Problem statement
The answer should be the records below, word for word, with every image left out.

§

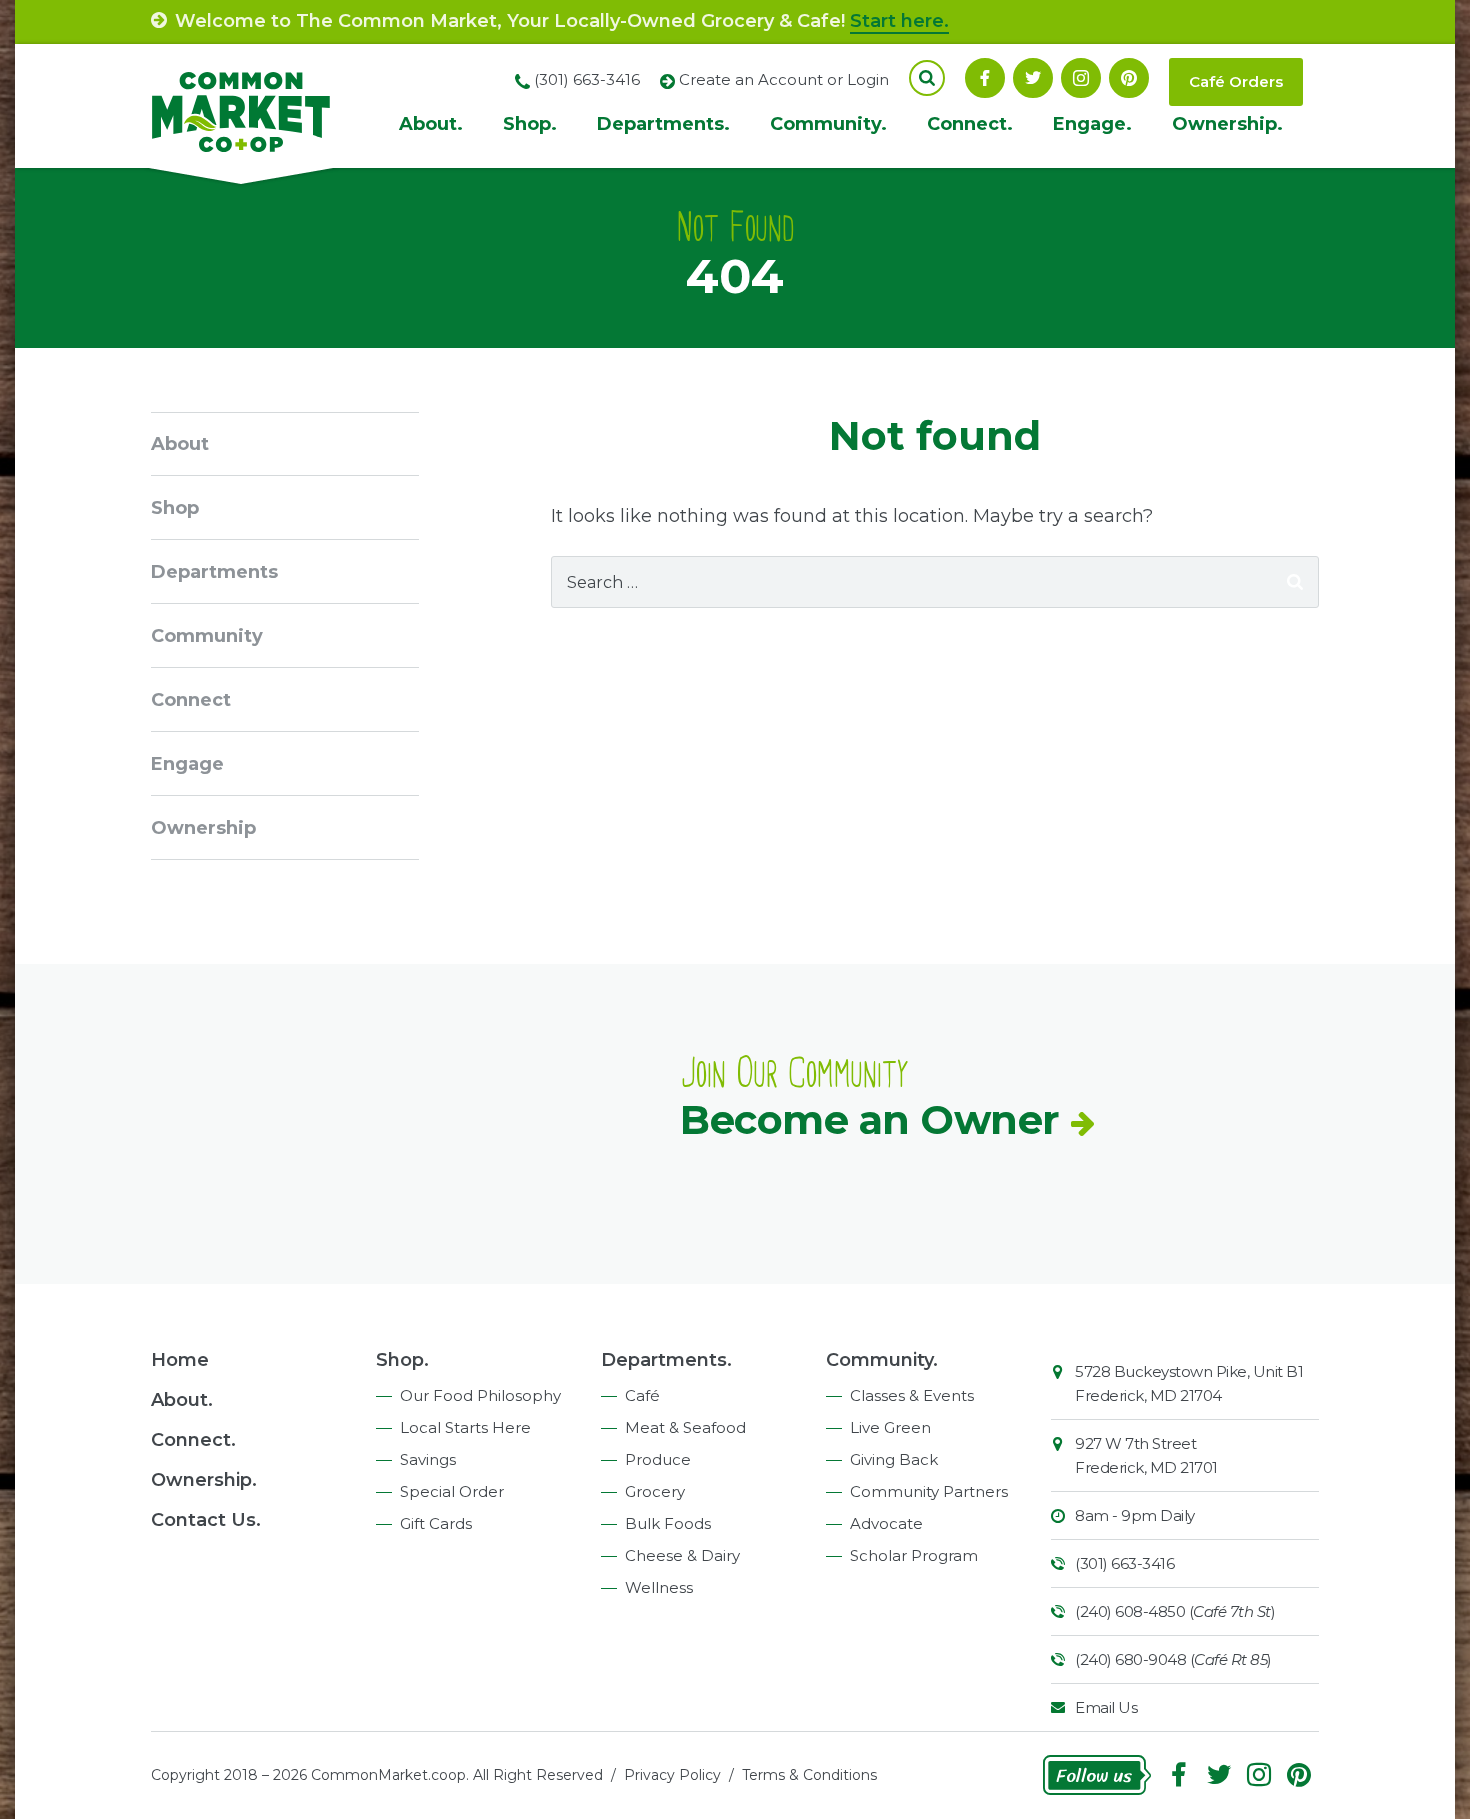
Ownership (203, 828)
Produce (658, 1459)
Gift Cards (436, 1523)
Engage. (1092, 124)
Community (207, 636)
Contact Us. (206, 1520)
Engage (187, 764)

§

Solved problem
Ownership (203, 828)
Produce (658, 1459)
Gift Cards (436, 1523)
Engage. (1092, 124)
Community (207, 636)
Contact Us. (206, 1520)
Engage (187, 764)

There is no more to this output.